[llvm] [X86] Avoid useless DomTree in flags copy lowering (PR #97628)
Alexis Engelke via llvm-commits
llvm-commits at lists.llvm.org
Thu Jul 4 03:05:23 PDT 2024
https://github.com/aengelke updated https://github.com/llvm/llvm-project/pull/97628
>From b47f5cf9ef5337f9b4599b04366302b7caf9e861 Mon Sep 17 00:00:00 2001
From: Alexis Engelke <engelke at in.tum.de>
Date: Wed, 3 Jul 2024 21:39:22 +0200
Subject: [PATCH 1/2] [X86] Avoid useless DomTree in flags copy lowering
Currently, flags copy lowering does two expensive things:
- It traverses the CFG in RPO, and
- It requires a dominator tree that is not preserved.

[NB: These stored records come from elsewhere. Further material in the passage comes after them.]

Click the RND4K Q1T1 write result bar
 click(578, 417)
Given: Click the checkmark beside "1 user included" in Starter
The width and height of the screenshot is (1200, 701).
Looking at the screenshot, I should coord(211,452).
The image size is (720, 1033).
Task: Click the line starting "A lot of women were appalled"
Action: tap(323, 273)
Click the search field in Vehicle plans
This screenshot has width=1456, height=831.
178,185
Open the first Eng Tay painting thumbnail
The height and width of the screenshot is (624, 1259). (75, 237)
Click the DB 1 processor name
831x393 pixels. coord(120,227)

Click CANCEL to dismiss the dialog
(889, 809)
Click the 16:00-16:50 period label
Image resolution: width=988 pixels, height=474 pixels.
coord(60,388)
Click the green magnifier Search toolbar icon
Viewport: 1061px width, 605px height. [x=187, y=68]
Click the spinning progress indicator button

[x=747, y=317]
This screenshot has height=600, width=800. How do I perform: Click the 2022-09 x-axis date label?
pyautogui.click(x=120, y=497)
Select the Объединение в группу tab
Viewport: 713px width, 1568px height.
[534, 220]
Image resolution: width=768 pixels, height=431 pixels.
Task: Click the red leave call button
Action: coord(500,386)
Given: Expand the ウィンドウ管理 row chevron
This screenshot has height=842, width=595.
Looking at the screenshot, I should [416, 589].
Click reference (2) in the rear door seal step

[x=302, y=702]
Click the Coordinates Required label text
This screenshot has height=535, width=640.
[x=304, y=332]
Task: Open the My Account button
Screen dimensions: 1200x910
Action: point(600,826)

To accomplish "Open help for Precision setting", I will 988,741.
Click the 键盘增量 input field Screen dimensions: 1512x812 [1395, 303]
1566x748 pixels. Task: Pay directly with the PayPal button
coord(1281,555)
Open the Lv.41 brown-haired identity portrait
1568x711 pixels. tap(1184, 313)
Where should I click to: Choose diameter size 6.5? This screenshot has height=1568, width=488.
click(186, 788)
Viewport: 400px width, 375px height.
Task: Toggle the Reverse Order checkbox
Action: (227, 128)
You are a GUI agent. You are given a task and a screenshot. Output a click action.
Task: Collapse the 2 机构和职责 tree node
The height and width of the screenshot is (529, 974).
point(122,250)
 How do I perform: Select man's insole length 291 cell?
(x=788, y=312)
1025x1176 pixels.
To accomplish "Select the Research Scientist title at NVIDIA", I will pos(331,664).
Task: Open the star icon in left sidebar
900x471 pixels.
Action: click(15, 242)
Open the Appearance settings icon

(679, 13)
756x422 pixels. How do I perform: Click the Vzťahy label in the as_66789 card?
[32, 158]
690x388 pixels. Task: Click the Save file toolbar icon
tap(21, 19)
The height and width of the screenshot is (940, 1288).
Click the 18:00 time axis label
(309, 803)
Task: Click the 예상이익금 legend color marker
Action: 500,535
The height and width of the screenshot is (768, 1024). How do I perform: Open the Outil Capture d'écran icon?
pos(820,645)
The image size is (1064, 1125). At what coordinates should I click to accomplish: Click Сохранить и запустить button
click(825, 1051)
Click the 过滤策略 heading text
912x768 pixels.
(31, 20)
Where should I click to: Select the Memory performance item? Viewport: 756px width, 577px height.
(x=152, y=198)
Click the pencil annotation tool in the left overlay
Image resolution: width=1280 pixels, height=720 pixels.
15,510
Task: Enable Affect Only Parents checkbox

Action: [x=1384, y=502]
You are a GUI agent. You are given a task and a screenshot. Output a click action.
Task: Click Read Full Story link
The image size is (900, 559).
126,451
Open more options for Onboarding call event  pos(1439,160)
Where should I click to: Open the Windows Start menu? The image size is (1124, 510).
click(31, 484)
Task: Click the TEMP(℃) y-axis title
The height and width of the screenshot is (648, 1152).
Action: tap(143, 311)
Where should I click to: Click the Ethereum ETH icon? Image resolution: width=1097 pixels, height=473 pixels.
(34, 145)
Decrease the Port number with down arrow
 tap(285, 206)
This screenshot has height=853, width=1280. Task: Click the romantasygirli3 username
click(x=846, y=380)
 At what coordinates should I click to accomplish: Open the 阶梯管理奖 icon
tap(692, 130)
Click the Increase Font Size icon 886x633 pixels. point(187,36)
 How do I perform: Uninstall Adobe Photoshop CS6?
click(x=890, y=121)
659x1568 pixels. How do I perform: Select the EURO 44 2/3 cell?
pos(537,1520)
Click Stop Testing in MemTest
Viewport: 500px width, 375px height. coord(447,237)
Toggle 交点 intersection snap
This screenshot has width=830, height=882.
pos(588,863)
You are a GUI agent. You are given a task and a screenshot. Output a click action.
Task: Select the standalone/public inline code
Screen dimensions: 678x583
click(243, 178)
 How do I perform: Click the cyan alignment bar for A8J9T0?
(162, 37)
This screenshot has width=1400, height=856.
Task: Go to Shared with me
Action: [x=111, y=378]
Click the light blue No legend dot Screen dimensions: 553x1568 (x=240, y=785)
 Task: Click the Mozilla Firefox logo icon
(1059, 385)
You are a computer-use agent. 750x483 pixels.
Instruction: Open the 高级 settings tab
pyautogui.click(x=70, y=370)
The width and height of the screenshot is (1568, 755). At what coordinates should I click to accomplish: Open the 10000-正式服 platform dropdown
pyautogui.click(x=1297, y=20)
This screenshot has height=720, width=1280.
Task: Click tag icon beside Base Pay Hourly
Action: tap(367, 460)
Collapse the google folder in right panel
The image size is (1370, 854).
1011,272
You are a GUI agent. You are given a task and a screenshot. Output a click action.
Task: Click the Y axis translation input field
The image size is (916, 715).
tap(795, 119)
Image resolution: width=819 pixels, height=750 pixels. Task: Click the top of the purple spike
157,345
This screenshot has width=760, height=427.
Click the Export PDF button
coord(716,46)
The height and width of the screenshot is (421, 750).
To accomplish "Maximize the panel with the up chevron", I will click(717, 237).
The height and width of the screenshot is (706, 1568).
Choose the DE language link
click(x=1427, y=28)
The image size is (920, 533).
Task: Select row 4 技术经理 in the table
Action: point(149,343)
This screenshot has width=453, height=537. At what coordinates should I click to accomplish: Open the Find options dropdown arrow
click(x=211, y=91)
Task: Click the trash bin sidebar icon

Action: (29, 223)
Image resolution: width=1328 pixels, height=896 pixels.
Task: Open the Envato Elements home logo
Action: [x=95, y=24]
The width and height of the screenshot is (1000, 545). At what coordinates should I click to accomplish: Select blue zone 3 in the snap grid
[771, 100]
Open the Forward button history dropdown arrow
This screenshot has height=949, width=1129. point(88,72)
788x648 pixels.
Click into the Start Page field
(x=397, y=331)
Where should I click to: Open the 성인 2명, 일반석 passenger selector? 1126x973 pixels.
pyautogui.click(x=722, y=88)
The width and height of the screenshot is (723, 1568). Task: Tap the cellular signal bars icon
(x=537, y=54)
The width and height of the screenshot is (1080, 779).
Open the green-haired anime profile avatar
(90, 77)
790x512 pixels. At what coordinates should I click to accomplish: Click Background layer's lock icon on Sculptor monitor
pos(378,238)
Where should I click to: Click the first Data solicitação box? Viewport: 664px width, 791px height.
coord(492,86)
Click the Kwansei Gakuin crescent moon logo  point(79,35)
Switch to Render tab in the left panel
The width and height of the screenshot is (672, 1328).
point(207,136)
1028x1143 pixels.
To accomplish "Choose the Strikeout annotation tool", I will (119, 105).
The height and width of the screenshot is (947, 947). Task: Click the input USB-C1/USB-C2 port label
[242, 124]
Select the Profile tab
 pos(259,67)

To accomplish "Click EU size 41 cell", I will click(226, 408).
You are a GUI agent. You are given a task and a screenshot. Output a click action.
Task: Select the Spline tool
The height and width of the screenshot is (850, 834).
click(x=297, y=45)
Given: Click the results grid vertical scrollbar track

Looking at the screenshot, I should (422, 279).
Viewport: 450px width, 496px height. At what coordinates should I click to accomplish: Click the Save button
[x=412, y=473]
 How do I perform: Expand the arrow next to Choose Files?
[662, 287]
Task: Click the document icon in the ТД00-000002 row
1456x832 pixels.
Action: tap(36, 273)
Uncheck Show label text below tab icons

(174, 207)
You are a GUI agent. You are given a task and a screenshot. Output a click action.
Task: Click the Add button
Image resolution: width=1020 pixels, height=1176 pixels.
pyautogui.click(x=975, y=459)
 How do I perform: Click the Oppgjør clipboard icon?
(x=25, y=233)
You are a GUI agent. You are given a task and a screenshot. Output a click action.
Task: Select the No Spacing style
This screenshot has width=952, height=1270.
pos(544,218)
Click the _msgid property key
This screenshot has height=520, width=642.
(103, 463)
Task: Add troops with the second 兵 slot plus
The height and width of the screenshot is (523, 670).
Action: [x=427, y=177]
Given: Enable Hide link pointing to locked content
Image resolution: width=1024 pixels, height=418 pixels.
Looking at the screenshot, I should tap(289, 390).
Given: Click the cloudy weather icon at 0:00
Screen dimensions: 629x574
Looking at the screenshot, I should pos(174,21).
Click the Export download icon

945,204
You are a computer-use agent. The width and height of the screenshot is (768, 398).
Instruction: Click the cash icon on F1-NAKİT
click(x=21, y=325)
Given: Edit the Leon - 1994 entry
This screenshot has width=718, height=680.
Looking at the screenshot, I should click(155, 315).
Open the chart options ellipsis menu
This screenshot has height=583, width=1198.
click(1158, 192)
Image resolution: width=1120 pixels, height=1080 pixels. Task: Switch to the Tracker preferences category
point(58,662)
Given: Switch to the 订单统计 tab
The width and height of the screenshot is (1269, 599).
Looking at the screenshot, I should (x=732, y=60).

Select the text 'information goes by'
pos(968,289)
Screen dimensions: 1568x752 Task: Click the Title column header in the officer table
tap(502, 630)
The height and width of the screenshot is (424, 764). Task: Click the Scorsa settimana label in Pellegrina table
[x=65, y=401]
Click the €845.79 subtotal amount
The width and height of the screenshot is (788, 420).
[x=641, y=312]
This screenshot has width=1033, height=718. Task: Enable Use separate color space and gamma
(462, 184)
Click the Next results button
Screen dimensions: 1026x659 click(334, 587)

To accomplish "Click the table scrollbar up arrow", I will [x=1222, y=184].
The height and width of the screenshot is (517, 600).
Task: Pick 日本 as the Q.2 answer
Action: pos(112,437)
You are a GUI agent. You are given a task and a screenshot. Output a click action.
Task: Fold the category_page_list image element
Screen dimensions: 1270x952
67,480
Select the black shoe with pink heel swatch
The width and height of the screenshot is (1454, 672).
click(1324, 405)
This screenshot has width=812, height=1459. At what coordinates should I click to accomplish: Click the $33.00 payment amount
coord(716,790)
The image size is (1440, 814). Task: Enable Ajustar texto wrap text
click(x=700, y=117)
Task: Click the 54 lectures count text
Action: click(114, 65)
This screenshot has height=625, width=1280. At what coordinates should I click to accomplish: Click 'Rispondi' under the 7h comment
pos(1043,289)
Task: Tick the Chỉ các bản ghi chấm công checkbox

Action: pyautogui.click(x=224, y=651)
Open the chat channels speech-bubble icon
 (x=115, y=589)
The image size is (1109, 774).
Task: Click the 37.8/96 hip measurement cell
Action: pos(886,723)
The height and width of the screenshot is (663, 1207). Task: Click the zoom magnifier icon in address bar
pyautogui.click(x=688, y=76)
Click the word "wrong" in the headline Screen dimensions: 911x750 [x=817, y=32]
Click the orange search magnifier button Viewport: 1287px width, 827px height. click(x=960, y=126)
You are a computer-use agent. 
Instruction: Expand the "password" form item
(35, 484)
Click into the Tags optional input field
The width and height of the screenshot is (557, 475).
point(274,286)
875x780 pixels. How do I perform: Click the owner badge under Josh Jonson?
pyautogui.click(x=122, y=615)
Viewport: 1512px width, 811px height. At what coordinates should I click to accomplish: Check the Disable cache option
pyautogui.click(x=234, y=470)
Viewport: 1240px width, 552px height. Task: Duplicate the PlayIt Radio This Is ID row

Most notably, it is the only machine dominator tree user at -O0.
Many functions have no flag copies to begin with, therefore, add an
early exit if EFLAGS has no COPY def.
The legacy pass manager has no way to dynamically decide whether an
analysis is required. Therefore, if there's a copy, get the dominator
tree from the pass manager, if it has one, otherwise, compute it.
These changes should make the pass very cheap for the common case.
---
llvm/lib/Target/X86/X86FlagsCopyLowering.cpp | 31 ++++++++++++++++++--
1 file changed, 28 insertions(+), 3 deletions(-)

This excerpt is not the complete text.